▸ **Instructions to follow**: Return the entire listing, word for word.

▸ **Records for this exercise**:
◇ ◇ ◇ ◇ ◇ ◇ ◇
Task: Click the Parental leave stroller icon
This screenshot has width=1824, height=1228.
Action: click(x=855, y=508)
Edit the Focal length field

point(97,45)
◇ ◇ ◇ ◇ ◇ ◇ ◇
▸ **Answer for this exercise**:
Task: Click the Parental leave stroller icon
This screenshot has width=1824, height=1228.
Action: click(x=855, y=508)
Edit the Focal length field

point(97,45)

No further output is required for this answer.